Texto del ejercicio:
= = = =

De mal gusto

De mal gusto

Por Miguel Ángel Fernández.

La nariz de Isabel Preysler y el desmoronamiento colectivo del bisturí


Hay algo casi poético en que Isabel Preysler, la eterna reina del refinamiento y el lifting perfecto, haya dedicado un capítulo entero de su libro a hablar de su nariz. No de su perfume, ni de sus looks de porcelana, sino de su nariz: ese símbolo de armonía facial que, según confiesa, un día se le desmoronó del todo tras una intervención. Y no, no es una metáfora.

La escena tiene algo de tragedia estética contemporánea: la musa del bisturí reconociendo que la perfección también colapsa. Que la piel tirante no siempre sostiene el peso del ideal. Y que hasta la Preysler, esa mujer que parecía inmune al paso del tiempo, ha tenido que mirar su reflejo y decir: "¿Qué he hecho?".

Porque lo cierto es que nos hemos vuelto todos un poco locos. Vivimos en la era de los filtros de Instagram, del ácido hialurónico exprés y del pómulo de influencer. Ya no se trata de envejecer bien, sino de no envejecer en absoluto, de borrar cualquier traza de vida como si la experiencia fuera una arruga que conviene disimular.

Las clínicas estéticas proliferan más rápido que los Zara en los noventa. Las narices se replican, los labios se inflan como si hubiera un molde universal de belleza al que todos debemos someternos. Lo inquietante no es ya el bisturí en sí, que tiene su legítimo lugar, sino la pérdida de criterio, esa fiebre por retocar lo que ni siquiera está roto.

= = = =

Material de estudio:
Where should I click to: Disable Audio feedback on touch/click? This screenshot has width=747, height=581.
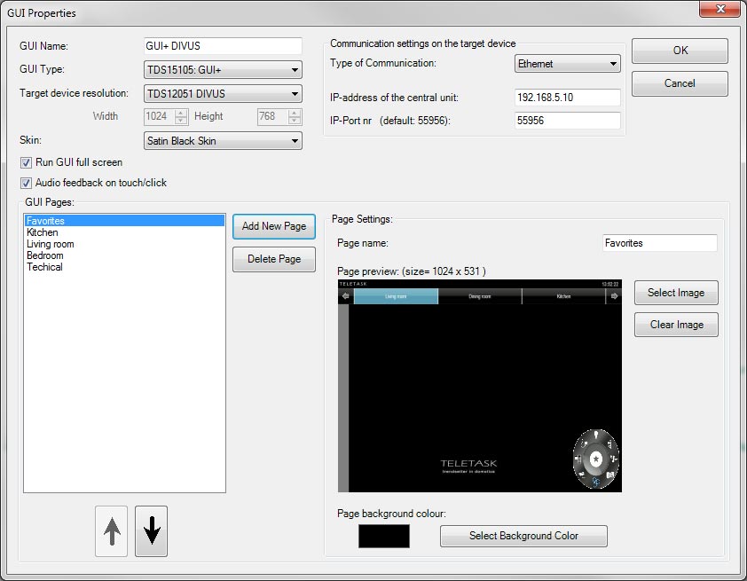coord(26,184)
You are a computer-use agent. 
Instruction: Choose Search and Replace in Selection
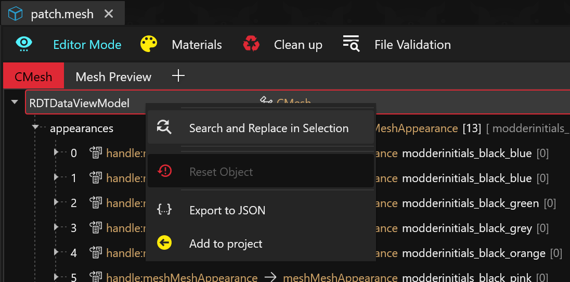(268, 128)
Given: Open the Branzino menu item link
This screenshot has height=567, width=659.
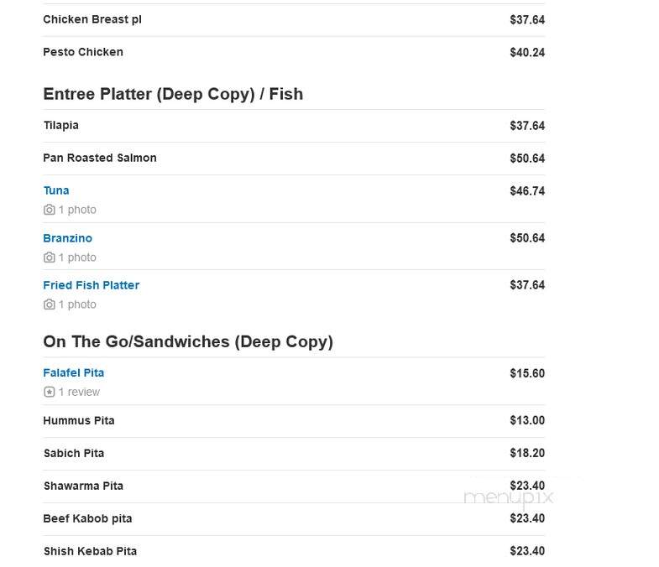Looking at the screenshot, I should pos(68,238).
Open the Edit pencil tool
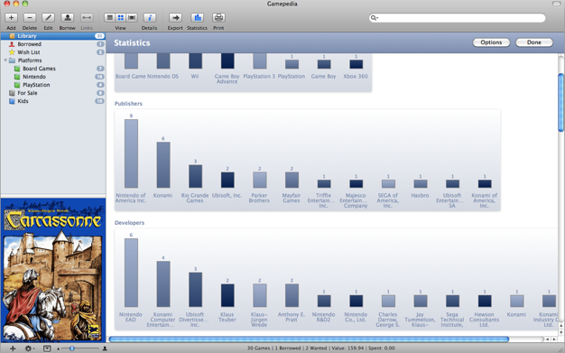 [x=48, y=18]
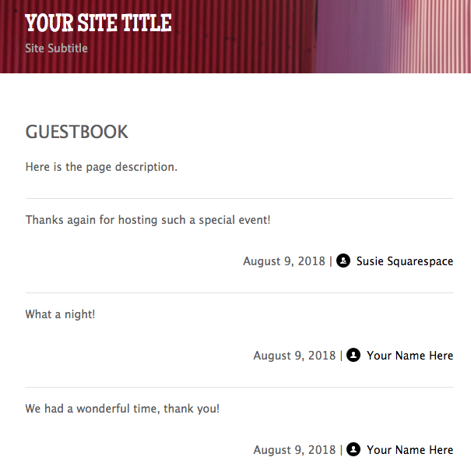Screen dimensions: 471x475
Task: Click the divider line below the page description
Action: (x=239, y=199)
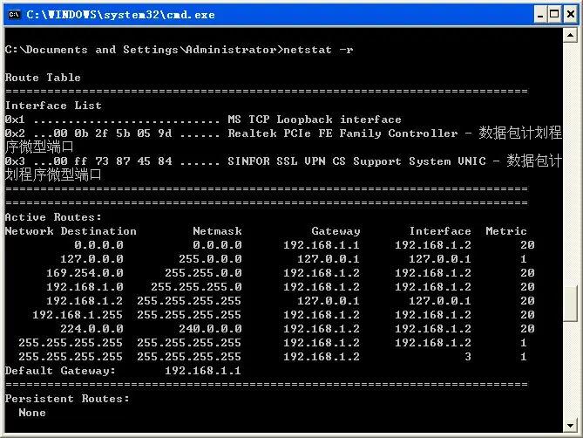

= = = =

Compruebe su comprensión:
- A) En la columna sobre la nariz de Isabel Preysler, ¿de qué habla Isabel Preysler en el capítulo entero que dedica en su libro?
- B) Prolongue la columna sobre la nariz de Isabel Preysler a partir de su último párrafo.

Soluciones:
- A) De su nariz.

- B)
El caso Preysler debería hacernos reflexionar. No para demonizar las operaciones, porque cada cual hace con su cuerpo lo que le da la gana, sino para entender por qué lo hacemos. ¿De verdad queremos sentirnos mejor o simplemente no queremos sentirnos diferentes?.

La belleza, la de verdad, siempre tuvo algo de singularidad, de asimetría, de carácter. Pero ahora parece que el objetivo es borrar cualquier rasgo que nos distinga. Ironías de la era de la autoexpresión: todos terminamos con la misma cara.

Quizá lo más valiente hoy no sea someterse a la enésima rinoplastia, sino aceptar que la perfección es aburrida, que las arrugas cuentan historias, y que incluso Isabel Preysler, la perfección personificada, tuvo que enfrentarse al colapso literal de su nariz.

Y ahí está la lección: la belleza no está en no romperse, sino en saber reconstruirse sin perderse.